25 août > Roman France

Outre La Fontaine, avec sa fable où les deux pigeons "s’aimaient d’amour tendre", Alexandre Postel, jeune romancier, s’est certainement inspiré du Bouvard et Pécuchet de Flaubert. Ses héros, Dorothée et Théodore, si fusionnels qu’on les appelle "Dorothéodore", sont unis par un amour exclusif, même s’ils se disputent. Guère gâtés du côté familial, se refusant à avoir un enfant, ni même un animal, ils vont tenter toutes les expériences, sans cesse à la recherche "de l’inconnu, du nouveau". Autant de foucades successives, autant de renoncements.
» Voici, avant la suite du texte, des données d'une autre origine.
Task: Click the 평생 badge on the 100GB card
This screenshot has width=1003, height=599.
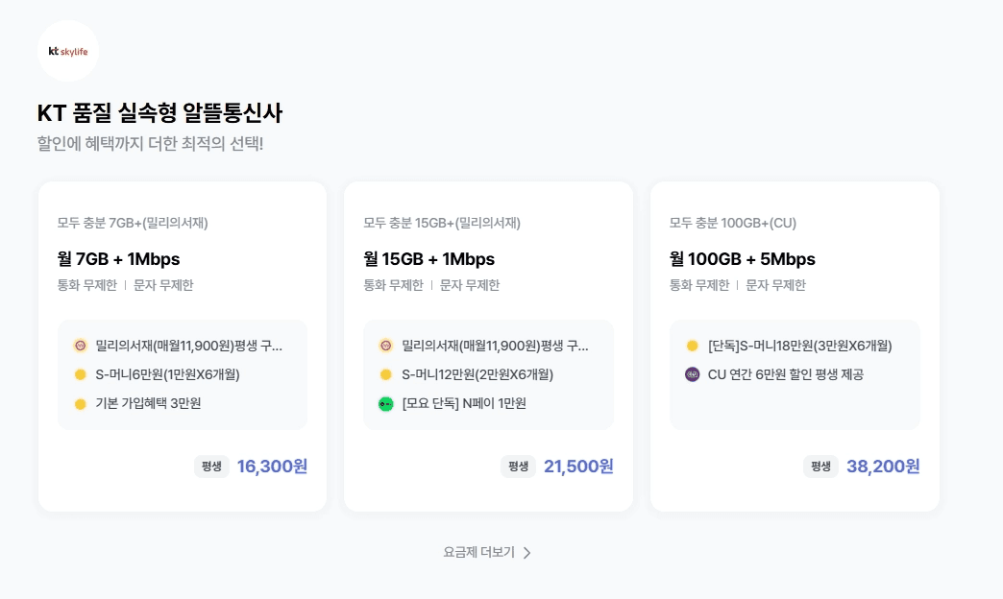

En couple depuis deux ans, ils habitent ensemble depuis le 1er avril 2005, date fondatrice : les voici locataires d’un appartement à Paris. Théodore est webmestre à temps partiel, travaille à la maison et gagne 800 euros par mois. Dorothée est prof d’histoire-géo à Torcy, capésienne, gagne 1 700 euros par mois. C’est un peu juste, mais ses parents aident. Pour se sortir du scolaire, elle prépare une thèse sur Guy Mollet, sujet palpitant, mais ne l’achèvera jamais. Dans ces précisions minutieuses, on décèle dès l’abord l’intention ironique du romancier, même s’il feint l’objectivité dans la description et le récit.

Ce parfait cadre bobo étant tracé, reste à y situer de nombreux épisodes qui s’enchaînent par glissement d’idées, un peu comme dans les feuilletons du XIXe siècle. Une littérature qu’Alexandre Postel, professeur de lettres, connaît parfaitement. Voici donc le dîner désastreux avec les parents de Dorothée, les tocades alimentaires du couple (vég, puis tout surgelé, puis picole), le mariage d’Antoine Grisswein, le copain énarque qui a réussi et bosse à l’Elysée, le week-end à Rouen, le tango, le ping-pong, le sexe, la tentation d’écrire des romans, du théâtre, des sériés télé… A la fin, Dorothée reçoit un prix littéraire bidon, Théodore ne sera pas embauché par le Président. "Ils avaient vieilli sans avoir vécu", conclut Alexandre Postel. Mais leur amour a résisté à ces dix ans de platitude, il en sort même renforcé. A la fin, et c’est le seul moment de cette comédie générationnelle moqueuse où les deux pigeons nous touchent, ils se consolent de leurs échecs, persuadés qu’une vie nouvelle s’ouvre devant eux. Encore une, et, qui sait, loin de Paris.

Après Un homme effacé (Gallimard, 2013), Goncourt du Premier roman, L’ascendant (Gallimard, 2015), prix littéraire du Deuxième roman 2016, Les deux pigeons mérite sans conteste le prix du Troisième roman.